At any rate, maybe on the theory that it takes four insurance guys to track down one of their own kind, four such operatives are sent to quell the sabotage. (Ask the U.S. government to intervene? Don't be silly.) In addition, from the get-go the mysterious masked "undercover agent" known as The Masked Marvel is also on the case, and only Alice (Louise Currie) knows that the costumed crusader is one of the four men. This "whos' the hero" trope was probably borrowed from Republic's 1938 LONE RANGER serial, but it didn't work that well there, and it works even less well here, given that the script doesn't develop the four insurance guys as characters in their own right.
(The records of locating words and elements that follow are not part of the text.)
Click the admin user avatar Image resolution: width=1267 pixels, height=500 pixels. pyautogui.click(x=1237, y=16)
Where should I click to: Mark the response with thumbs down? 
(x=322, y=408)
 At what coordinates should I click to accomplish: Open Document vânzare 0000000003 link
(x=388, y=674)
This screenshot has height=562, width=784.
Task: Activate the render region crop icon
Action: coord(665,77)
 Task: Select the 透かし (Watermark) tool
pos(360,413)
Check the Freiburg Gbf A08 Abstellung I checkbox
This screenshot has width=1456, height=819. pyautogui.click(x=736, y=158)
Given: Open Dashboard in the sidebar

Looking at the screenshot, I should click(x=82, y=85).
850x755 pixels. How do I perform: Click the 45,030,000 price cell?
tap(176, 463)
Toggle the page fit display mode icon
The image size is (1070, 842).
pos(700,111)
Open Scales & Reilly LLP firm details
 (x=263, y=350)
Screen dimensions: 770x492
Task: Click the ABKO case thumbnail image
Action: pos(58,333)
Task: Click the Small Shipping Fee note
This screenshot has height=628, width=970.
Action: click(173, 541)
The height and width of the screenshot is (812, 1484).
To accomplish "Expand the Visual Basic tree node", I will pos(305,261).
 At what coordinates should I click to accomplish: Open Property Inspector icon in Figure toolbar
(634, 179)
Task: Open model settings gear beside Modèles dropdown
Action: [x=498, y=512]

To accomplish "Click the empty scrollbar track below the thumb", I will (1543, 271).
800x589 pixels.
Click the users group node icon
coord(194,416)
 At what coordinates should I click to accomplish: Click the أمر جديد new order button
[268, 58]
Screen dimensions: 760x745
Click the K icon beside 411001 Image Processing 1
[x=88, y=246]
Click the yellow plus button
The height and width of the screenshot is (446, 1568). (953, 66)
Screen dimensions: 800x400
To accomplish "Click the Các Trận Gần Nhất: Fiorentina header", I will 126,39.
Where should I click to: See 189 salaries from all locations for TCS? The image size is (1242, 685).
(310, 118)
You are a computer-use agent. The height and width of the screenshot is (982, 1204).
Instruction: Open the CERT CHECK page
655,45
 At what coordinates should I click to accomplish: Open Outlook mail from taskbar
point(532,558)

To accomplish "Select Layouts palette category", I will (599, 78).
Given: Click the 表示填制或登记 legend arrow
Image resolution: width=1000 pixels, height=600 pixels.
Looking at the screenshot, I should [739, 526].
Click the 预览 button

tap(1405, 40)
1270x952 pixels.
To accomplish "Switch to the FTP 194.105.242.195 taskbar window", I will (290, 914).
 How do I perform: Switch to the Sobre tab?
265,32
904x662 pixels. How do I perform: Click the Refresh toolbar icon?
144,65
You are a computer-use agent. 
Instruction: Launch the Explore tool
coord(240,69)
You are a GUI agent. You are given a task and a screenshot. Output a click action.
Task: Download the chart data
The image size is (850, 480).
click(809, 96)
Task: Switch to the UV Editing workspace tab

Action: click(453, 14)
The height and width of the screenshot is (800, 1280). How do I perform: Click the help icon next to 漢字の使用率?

Moreover, the performer who's actually in the Marvel's mask for almost the whole serial is stuntman Tom Steele, who looks bigger and rangier than any of the four supposed candidates for his "true identity." Steele is largely responsible for the success of MARVEL's main asset-- the high-octane hand-to-hand fight scenes-- but for whatever reason, Republic gave the performer no billing, not even as stunt coordinator.

Instead of the more familiar trope of having the villain and hero chase one another as they pursue some weapon, here the plot consists of the investigators trying to block one of Sakima's sabotage-plots, at which point the Masked Marvel takes over, either fistfighting against or shooting it out with Sakima's hoods (including head henchman Anthony Warde in his standout "tough guy" role). Once or twice Sakima tries to find out who the Marvel really is, and I suppose it's because he feels that if he nullifies the costumed hero, none of the other mooks will be capable of thwarting him. Sakima, BTW, is one of the more memorable serial-villains, in that in his every scene he oozes total devotion to America's destruction, without quite edging into the territory of chauvinistic anti-Asian sentiment.

For the most the only metaphenomenal element in the serial is the Marvel's uncanny attire. However, in one chapter Sakima is out to sabotage a new submarine device, based on "the principle of television," that would allow a sub to fire on targets without having to send a periscope above the waves to scope things out.